EXERCISE DATA.

____________________

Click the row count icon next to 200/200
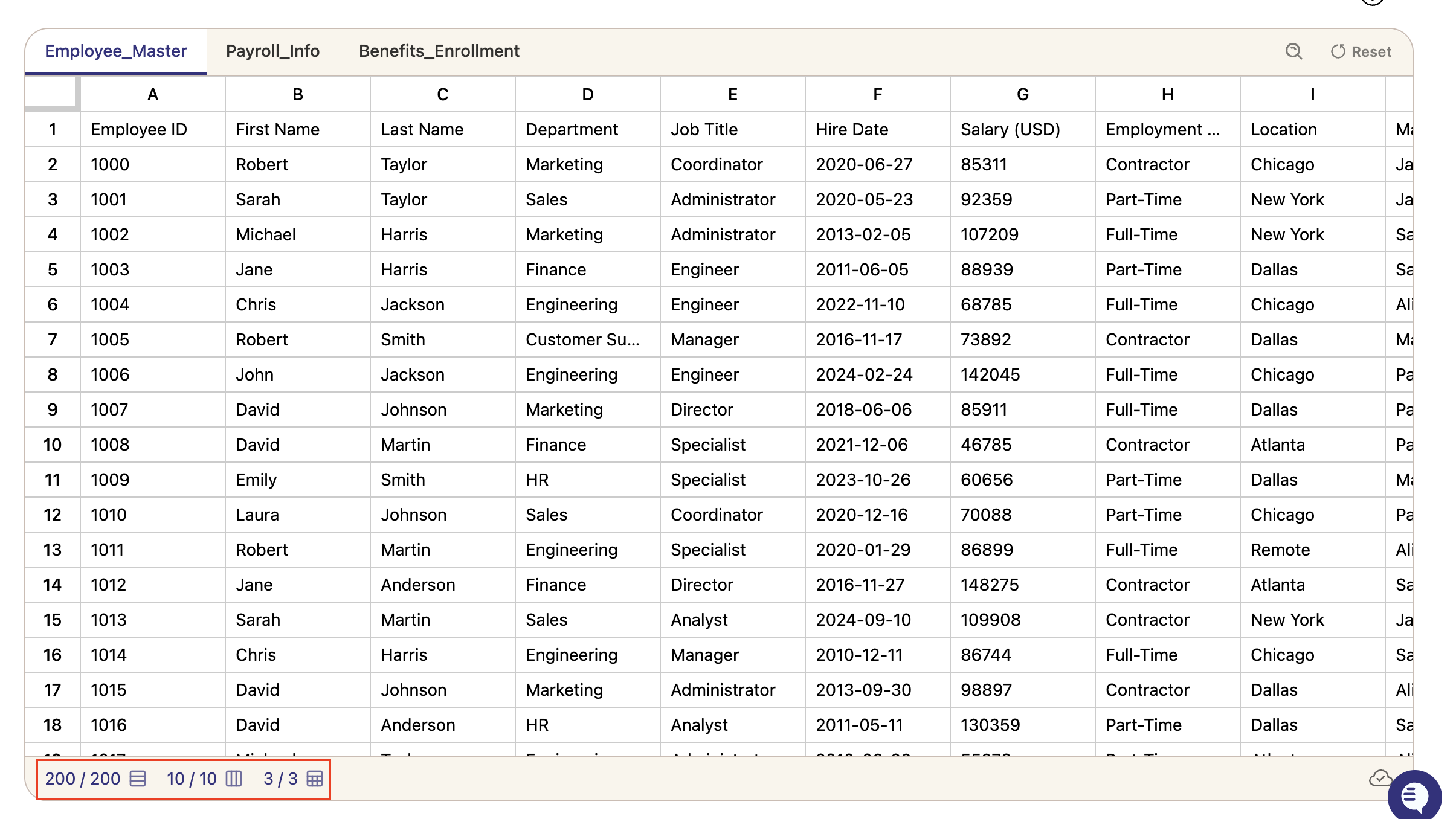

____________________

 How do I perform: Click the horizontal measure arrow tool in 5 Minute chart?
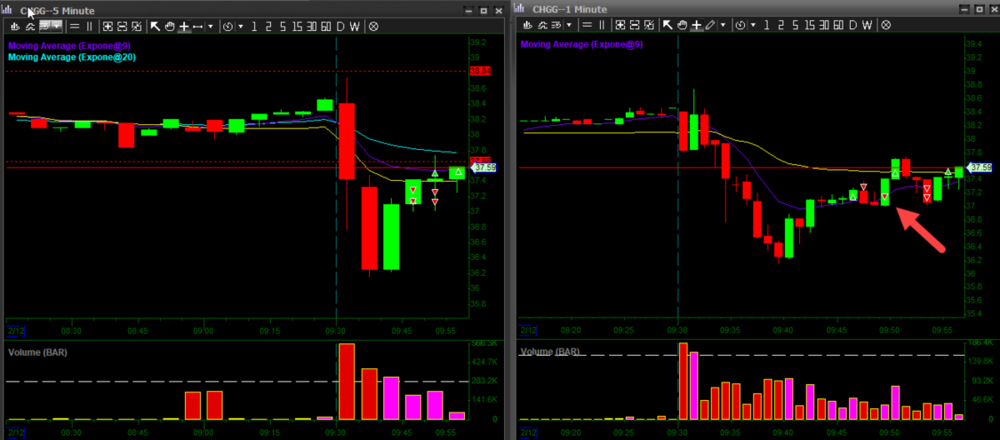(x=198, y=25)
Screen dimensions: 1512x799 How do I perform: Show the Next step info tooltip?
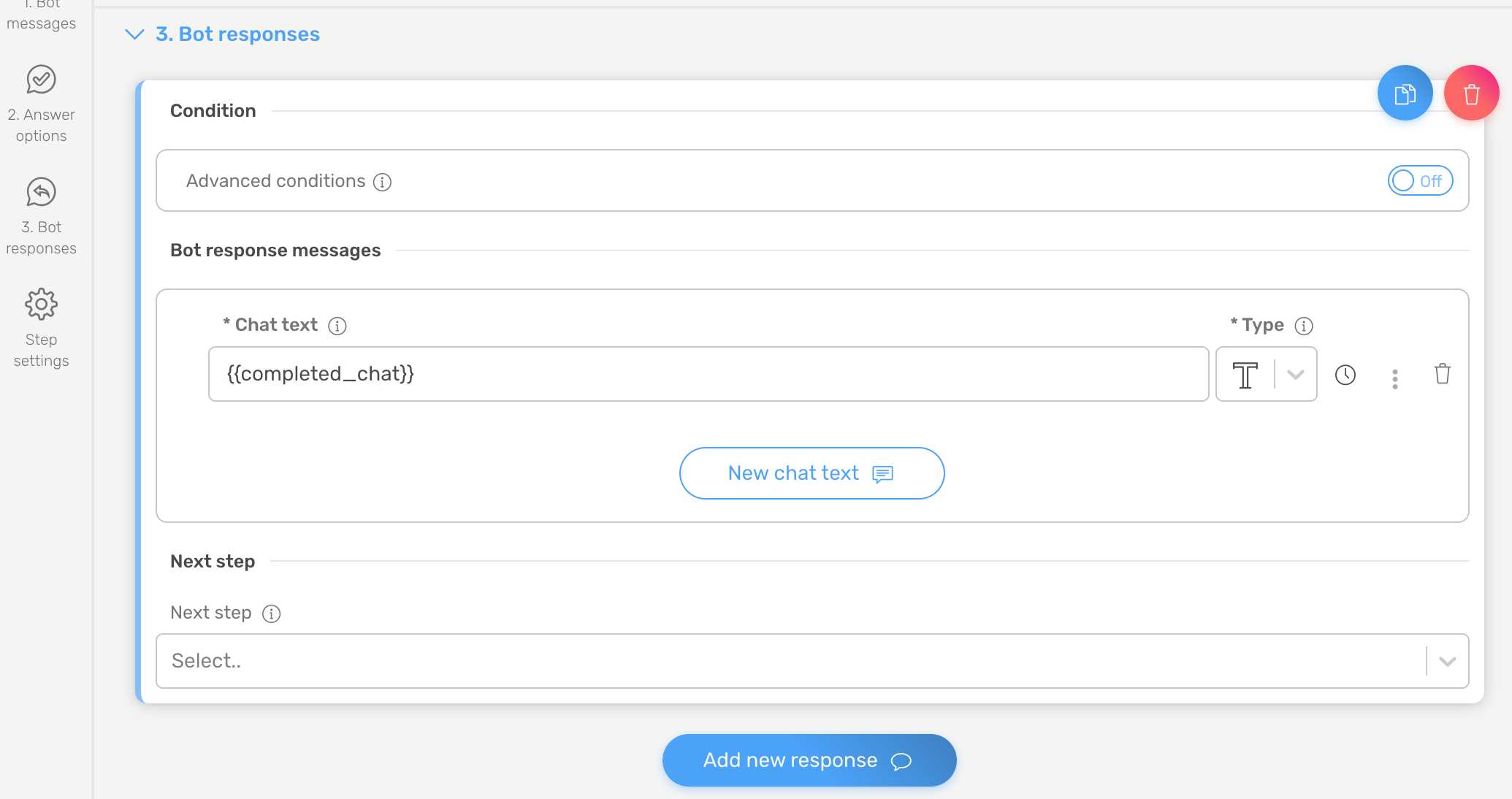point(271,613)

____________________

WHAT THE TASK REQUIRES.
Rewrite the entries from the line containing "How do I perform: Click" through the line containing "point(271,613)", changing "horizontal" to "vertical" and keeping everything else the same. Leave the pictures out of your answer.

TASK OUTPUT.
 How do I perform: Click the vertical measure arrow tool in 5 Minute chart?
(x=198, y=25)
Screen dimensions: 1512x799 How do I perform: Show the Next step info tooltip?
point(271,613)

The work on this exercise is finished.